GBDT in nni

Gradient boosting is a machine learning technique for regression and classification problems, which produces a prediction model in the form of an ensemble of weak prediction models, typically decision trees. It builds the model in a stage-wise fashion as other boosting methods do, and it generalizes them by allowing optimization of an arbitrary differentiable loss function.

Gradient boosting decision tree has many popular implementations, such as lightgbm, xgboost, and catboost, etc. GBDT is a great tool for solving the problem of traditional machine learning problem. Since GBDT is a robust algorithm, it could use in many domains. The better hyper-parameters for GBDT, the better performance you could achieve.

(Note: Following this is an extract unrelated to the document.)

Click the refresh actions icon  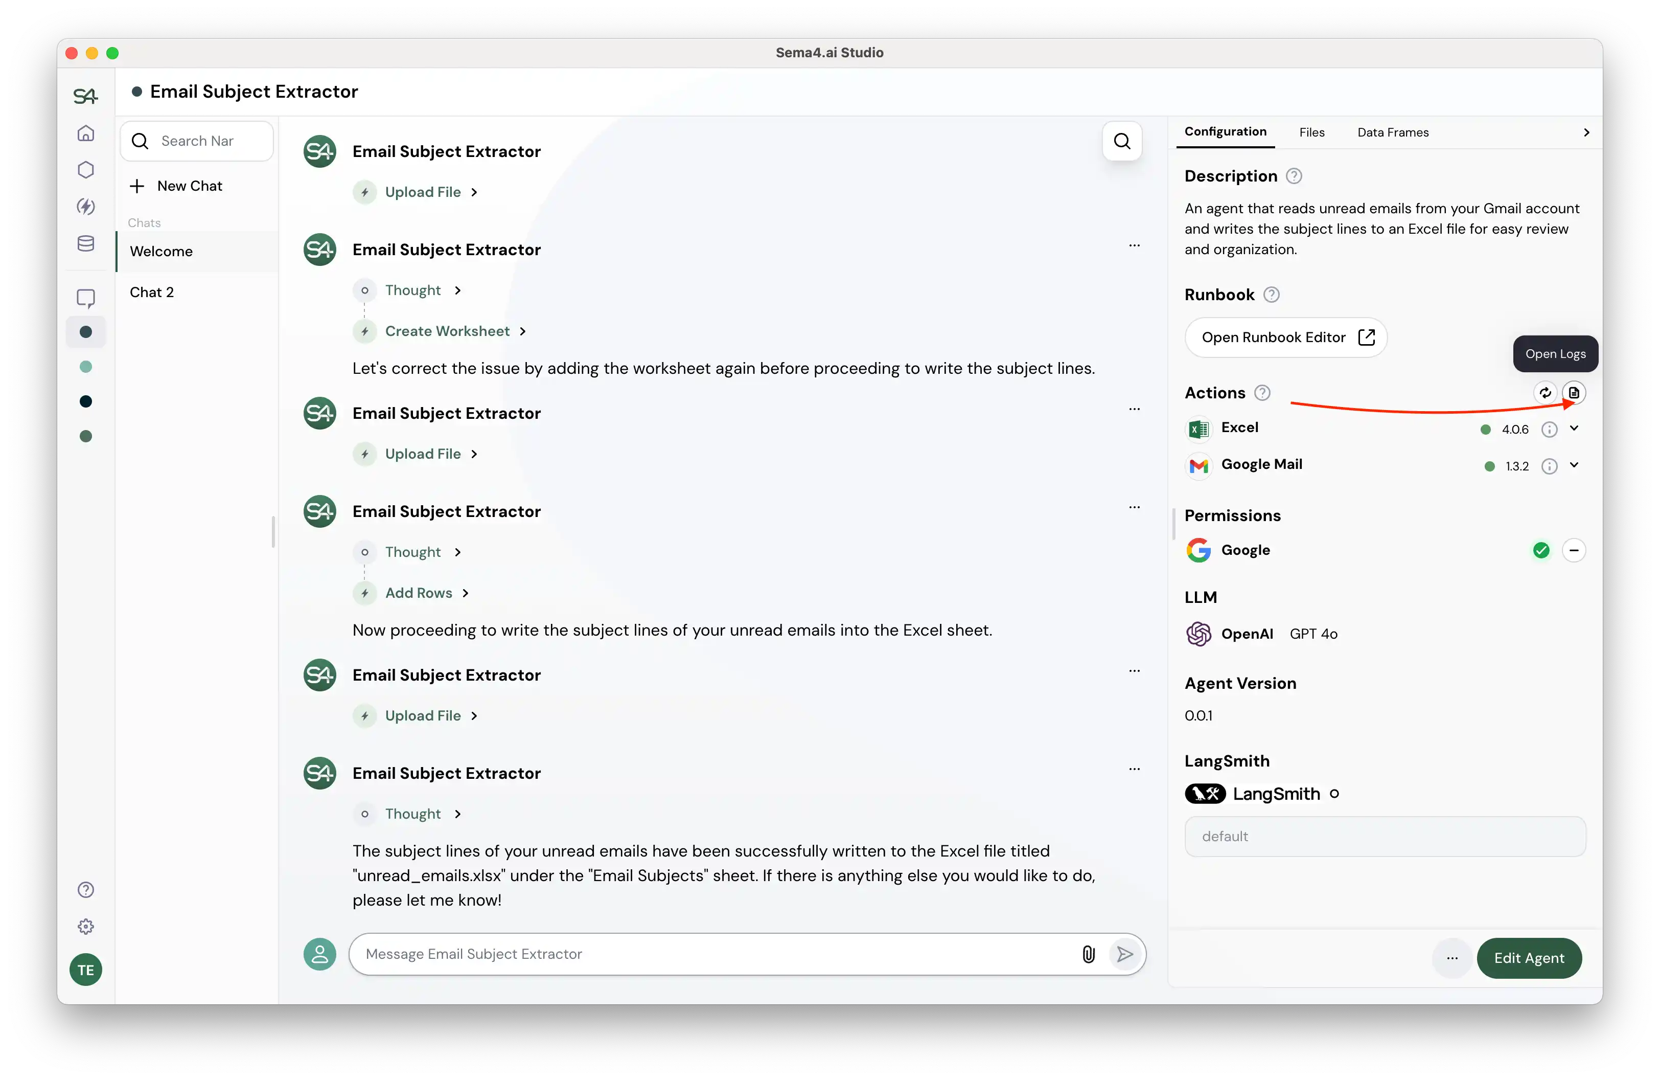[1546, 393]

NNI is a great platform for tuning hyper-parameters, you could try various builtin search algorithm in nni and run multiple trials concurrently.

1. Search Space in GBDT

There are many hyper-parameters in GBDT, but what kind of parameters will affect the performance or speed? Based on some practical experience, some suggestion here(Take lightgbm as example):

  • For better accuracy
  • learning_rate. The range of learning rate could be [0.001, 0.9].
  • num_leaves. num_leaves is related to max_depth, you don’t have to tune both of them.
  • bagging_freq. bagging_freq could be [1, 2, 4, 8, 10]
  • num_iterations. May larger if underfitting.
  • For speed up
  • bagging_fraction. The range of bagging_fraction could be [0.7, 1.0].
  • feature_fraction. The range of feature_fraction could be [0.6, 1.0].
  • max_bin.
  • To avoid overfitting
  • min_data_in_leaf. This depends on your dataset.
  • min_sum_hessian_in_leaf. This depend on your dataset.
  • lambda_l1 and lambda_l2.
  • min_gain_to_split.
  • num_leaves.

Reference link: lightgbm and autoxgoboost

2. Task description

Now we come back to our example “auto-gbdt” which run in lightgbm and nni. The data including train data and test data. Given the features and label in train data, we train a GBDT regression model and use it to predict.

3. How to run in nni

3.1 Install all the requirments

pip install lightgbm
pip install pandas

3.2 Prepare your trial code

You need to prepare a basic code as following:

...

def get_default_parameters():
    ...
    return params

def load_data(train_path='./data/regression.train', test_path='./data/regression.test'):
    '''
    Load or create dataset
    '''
    ...

    return lgb_train, lgb_eval, X_test, y_test

def run(lgb_train, lgb_eval, params, X_test, y_test):
    # train
    gbm = lgb.train(params,
                    lgb_train,
                    num_boost_round=20,
                    valid_sets=lgb_eval,
                    early_stopping_rounds=5)
    # predict
    y_pred = gbm.predict(X_test, num_iteration=gbm.best_iteration)

    # eval
    rmse = mean_squared_error(y_test, y_pred) ** 0.5
    print('The rmse of prediction is:', rmse)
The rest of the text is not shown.